Décret sur le « sans OGM » : une avancée pour l’information des consommateurs

Publié le par clcv-loire-atlantique.over-blog.com

Un décret définissant l’étiquetage « sans OGM » des aliments vient d’être publié au journal officiel. Pour la CLCV, ce texte, adopté après de longues années de mobilisation notamment au sein du Haut Conseil des biotechnologies, constitue une avancée majeure pour l’information et la liberté de choix des consommateurs.
 

 

Le nouvel étiquetage leur permettra notamment d’identifier les produits issus de filières d’élevage qui n’utilisent pas de soja génétiquement modifié dans l’alimentation des animaux. Rappelons qu’aujourd’hui 80% du soja utilisé dans les élevages français est du soja transgénique provenant d’Amérique du Sud (Brésil et Argentine).


La mention « issu d’animaux nourris sans OGM » pourra désormais apparaître en face avant pour les produits bruts d’origine animale : viande, lait, œufs, poisson d’élevage. L’absence absolue d’OGM ne pouvant être garantie du point de vue technique et juridique, cette mention sera complétée par un taux de présence fortuite d’OGM à ne pas dépasser, à savoir 0.1% ou 0.9% selon les produits. Pour les produits composés de plusieurs ingrédients l’information apparaîtra dans la liste des ingrédients.

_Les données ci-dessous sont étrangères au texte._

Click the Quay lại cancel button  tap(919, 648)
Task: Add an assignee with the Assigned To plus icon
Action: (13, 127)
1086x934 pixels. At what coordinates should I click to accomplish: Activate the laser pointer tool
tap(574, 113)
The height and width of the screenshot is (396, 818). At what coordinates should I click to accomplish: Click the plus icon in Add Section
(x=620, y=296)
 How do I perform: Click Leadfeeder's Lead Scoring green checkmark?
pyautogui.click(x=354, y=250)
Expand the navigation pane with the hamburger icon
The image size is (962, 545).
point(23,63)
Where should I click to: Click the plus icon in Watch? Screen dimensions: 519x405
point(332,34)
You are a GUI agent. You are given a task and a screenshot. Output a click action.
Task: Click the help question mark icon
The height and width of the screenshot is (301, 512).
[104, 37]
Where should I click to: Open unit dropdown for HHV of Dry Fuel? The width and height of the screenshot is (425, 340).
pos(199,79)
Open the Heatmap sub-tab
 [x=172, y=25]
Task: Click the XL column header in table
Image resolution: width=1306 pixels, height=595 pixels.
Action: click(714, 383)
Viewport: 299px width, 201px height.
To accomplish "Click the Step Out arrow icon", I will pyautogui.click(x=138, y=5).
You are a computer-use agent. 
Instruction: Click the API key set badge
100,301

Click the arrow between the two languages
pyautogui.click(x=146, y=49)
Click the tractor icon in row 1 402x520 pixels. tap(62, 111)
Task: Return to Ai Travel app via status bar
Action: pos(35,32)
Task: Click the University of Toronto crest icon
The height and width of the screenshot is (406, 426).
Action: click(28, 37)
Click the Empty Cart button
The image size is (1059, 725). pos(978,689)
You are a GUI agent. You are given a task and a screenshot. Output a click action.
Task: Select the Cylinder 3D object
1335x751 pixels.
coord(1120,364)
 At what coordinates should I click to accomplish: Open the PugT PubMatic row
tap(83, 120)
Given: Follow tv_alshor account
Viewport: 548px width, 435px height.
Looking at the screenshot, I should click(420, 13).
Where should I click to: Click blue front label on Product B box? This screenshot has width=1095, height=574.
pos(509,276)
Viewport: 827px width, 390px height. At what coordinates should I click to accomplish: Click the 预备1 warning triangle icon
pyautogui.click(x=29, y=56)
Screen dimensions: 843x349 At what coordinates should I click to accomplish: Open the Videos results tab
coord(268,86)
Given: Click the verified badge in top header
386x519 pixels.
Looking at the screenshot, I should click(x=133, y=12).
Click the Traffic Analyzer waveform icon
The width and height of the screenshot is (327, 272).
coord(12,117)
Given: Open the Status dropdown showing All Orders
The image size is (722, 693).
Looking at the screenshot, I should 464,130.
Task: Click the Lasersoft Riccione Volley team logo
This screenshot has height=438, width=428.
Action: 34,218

Ce nouveau dispositif vient combler un vide réglementaire puisque la législation communautaire ne prévoit un étiquetage que pour les produits qui contiennent des OGM mais reste muette sur les denrées issues d’animaux ayant consommé des plantes transgéniques.
Le décret français s’inscrit dans le droit fil de la loi sur les OGM de 2008 basée sur « le principe d’une liberté de produire et de consommer avec ou sans OGM ». Plus de 15 ans après la commercialisation des premières plantes transgéniques, les consommateurs français voient enfin leur droit à une information transparente sur l’utilisation des OGM dans l’alimentation pris en compte. Mais il reste encore beaucoup à faire dans ce domaine et la CLCV appelle l’administration française à porter le débat au niveau européen et international afin que le cadre réglementaire de l’étiquetage des OGM soit réformé et harmonisé.